We probably need a broader concept for the whole thing, but it can wait until Beta (when all of the basics are in place so that we really know the scenarios under which this would have to work).

borisson_’s picture

Status: Active » Postponed

That makes sense.

drunken monkey’s picture

Actually, I just ran into major trouble due to this over in #2640982: Fix "unsaved changes" code in the new Fields UI, so we might want to tackle this earlier.
On the other hand, that other issue is also only a UI change, so not really a beta blocker.

drunken monkey’s picture

Issue summary: View changes
Status: Postponed » Active
Issue tags: -Release blocker +beta blocker

Now that #2317771: Move processor and/or field settings to top-level properties on the index? is in, I think we can un-postpone this, and the way I have it currently in mind I think we need to make this a beta blocker after all, since it will change the internal API somewhat.

My current plan for this:

  1. Remove Index::[gs]etFieldSettings(), and also don't change $this->fields directly anywhere inside the index class.
  2. Instead of a mere "cache", the loaded array of field objects becomes the canonical representation of the index's fields. It's loaded once, from the index's stored field settings, and can then be manipulated to change any field settings. Then, only in preSave(), we write the array of fields objects back to the fields property.
  3. Consequently, we should revert the change from #2574969: Add a Views-like UI for adding fields and not have the array of field objects in the cache property after all – that would just send the wrong message. Instead, maybe fieldObjects? The name is a bit tricky, I admit.
  4. (Possible solution, but seems rather hack-ish and potentially dangerous: actually override $this->fields on the first call of getFields() with the field objects and only make the translation back in toArray(). But probably really not worth it just to avoid the naming problem.)
  5. addField() will therefore only be used for adding a new field, not for re-saving the settings of an existing one. For changing an existing fields, just use the field's methods for changing its properties and you're done. (Except for changing the field ID or removing the field.)
  6. Since we now store the field's label, I don't think the computation in getFields() will be that tricky anymore, so even having a stored cache might not really make sense anymore. It does add some additional complexity. However, in this new system, we'd never have to reset the array of field objects (since it's not really a "cache" anymore), so the stored cache would only be used when first loading the fields from the stored settings anyways.
  7. getFieldsByDatasource() and getFulltextFields() can still use normal static caching, I think.

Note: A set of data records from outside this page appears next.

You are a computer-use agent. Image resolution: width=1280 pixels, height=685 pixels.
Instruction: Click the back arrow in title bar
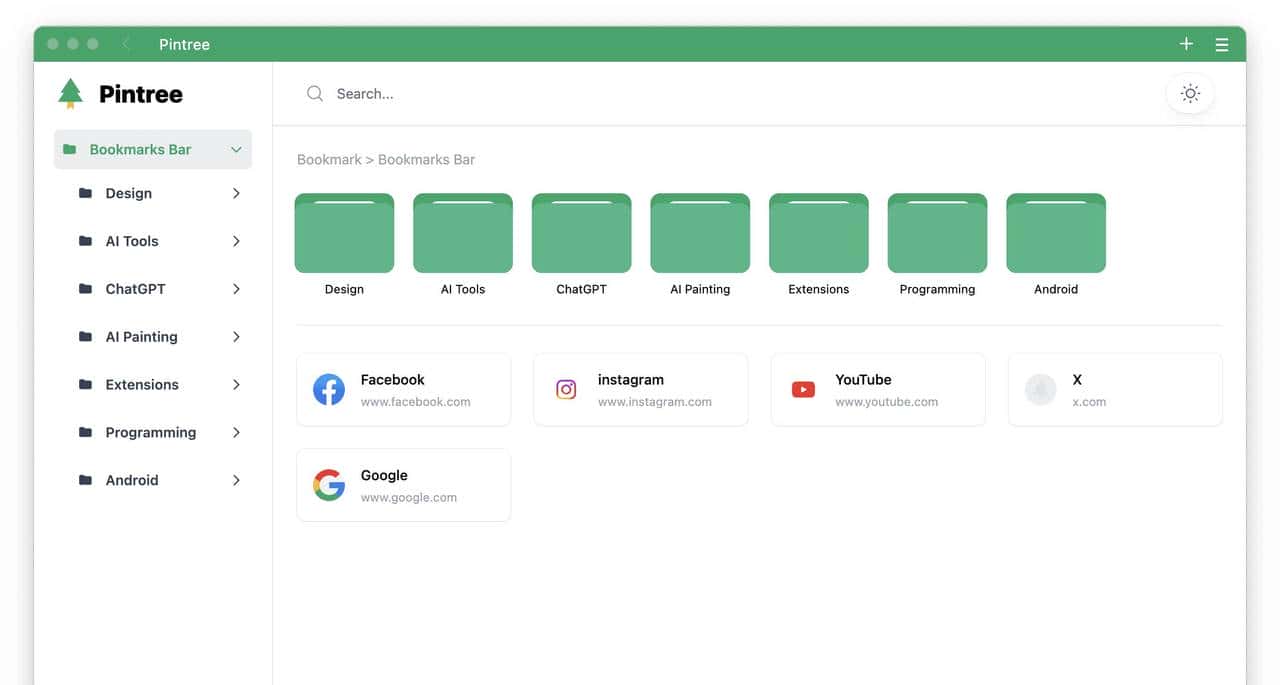pyautogui.click(x=127, y=44)
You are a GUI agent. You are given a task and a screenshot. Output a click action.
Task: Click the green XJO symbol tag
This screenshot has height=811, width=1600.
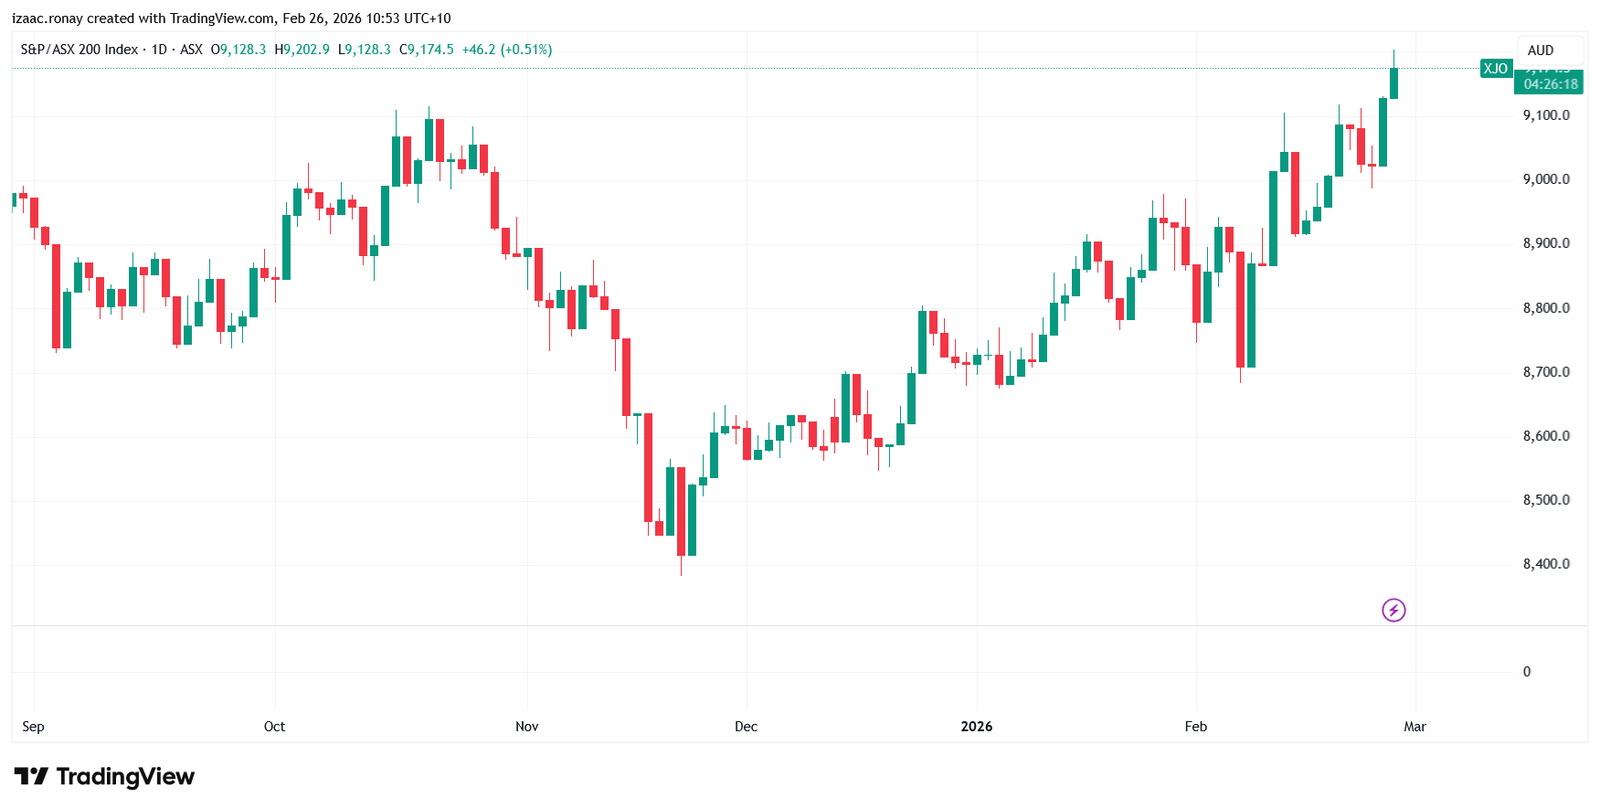pyautogui.click(x=1495, y=69)
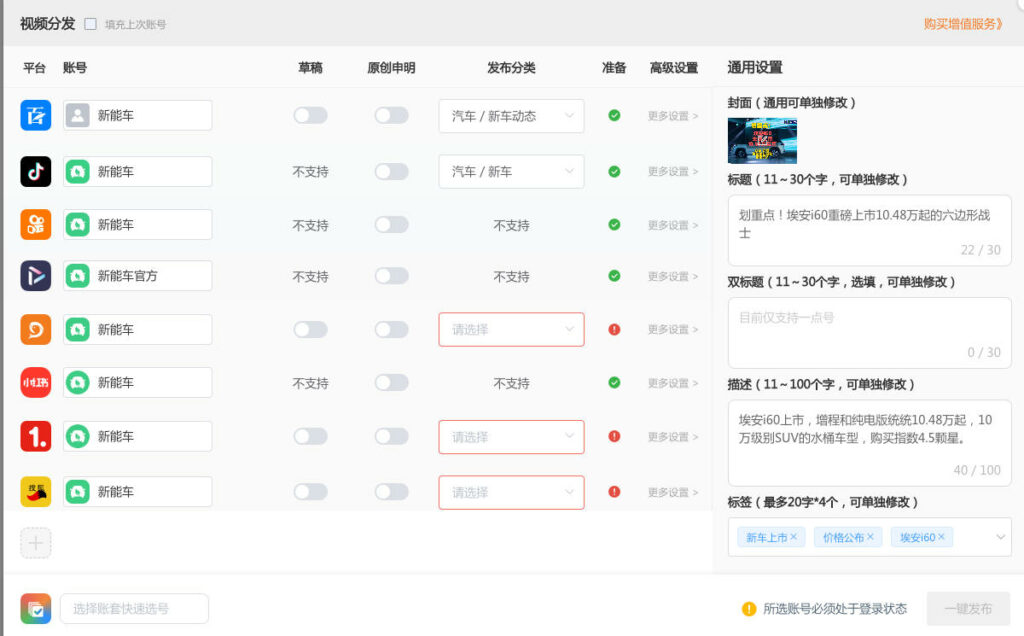Click the 购买增值服务 link
The image size is (1024, 636).
pyautogui.click(x=963, y=24)
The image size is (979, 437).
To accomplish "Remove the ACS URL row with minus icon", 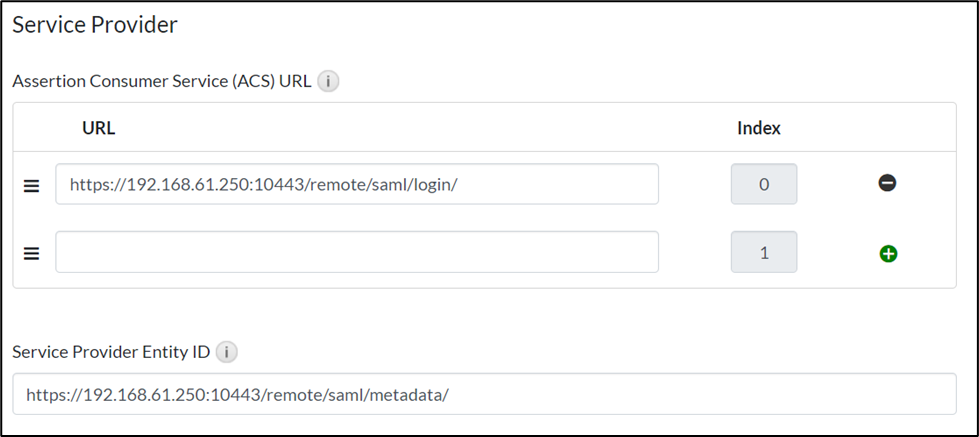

Resetting their caches will only be necessary in the index's own (add|rename|remove)Field() methods, I think. In theory, changing a field's type could invalidate the static cache of getFulltextFields(), but I'd say that's too much of an edge case to take it into account. (I don't think that method is ever used when changing the index's fields.) resetCaches() should be dropped in favor of something more fine-grained, at least for this use case. (Or for all, if we do the following, too.)
  8. For all the different kinds of plugins, we might want to go excatly the same route – handle all of them as objects in general, and only write back their configuration and other settings when the index is saved. Might have some advantages, and would certainly improve consistency in our API.

Also, Index::$properties isn't even used anymore.

borisson_’s picture

I have opinions:

  1. I can agree with not changing $this->fields anywhere in the code.
    We probably have to keep the code to add / remove a field to the fields array in AddField/removeField though.
  2. -
  3. -
  4. I strongly disagree with storing 2 completely different object in 1 property.
  5. I agree with this, let's also throw a new exception from the addField method when trying to save a field that already exists?
  6. -
  7. I agree on keeping the static caching for getFieldsByDatasource() and getFulltextFields().
    We should probably keep resetCaches but add resetFieldCaches, resetProcessorCaches, ...
    I think we should reset the cache of getFulltextFields on changing a field type as well, it's probably not complex to include that check (if $old_field->type != $field->type) { $this->cache[getFulltextFields] = NULL; }) and on the edge-case that this changes, it will save a ton of WTF's
  8. I agree we should make them consistent.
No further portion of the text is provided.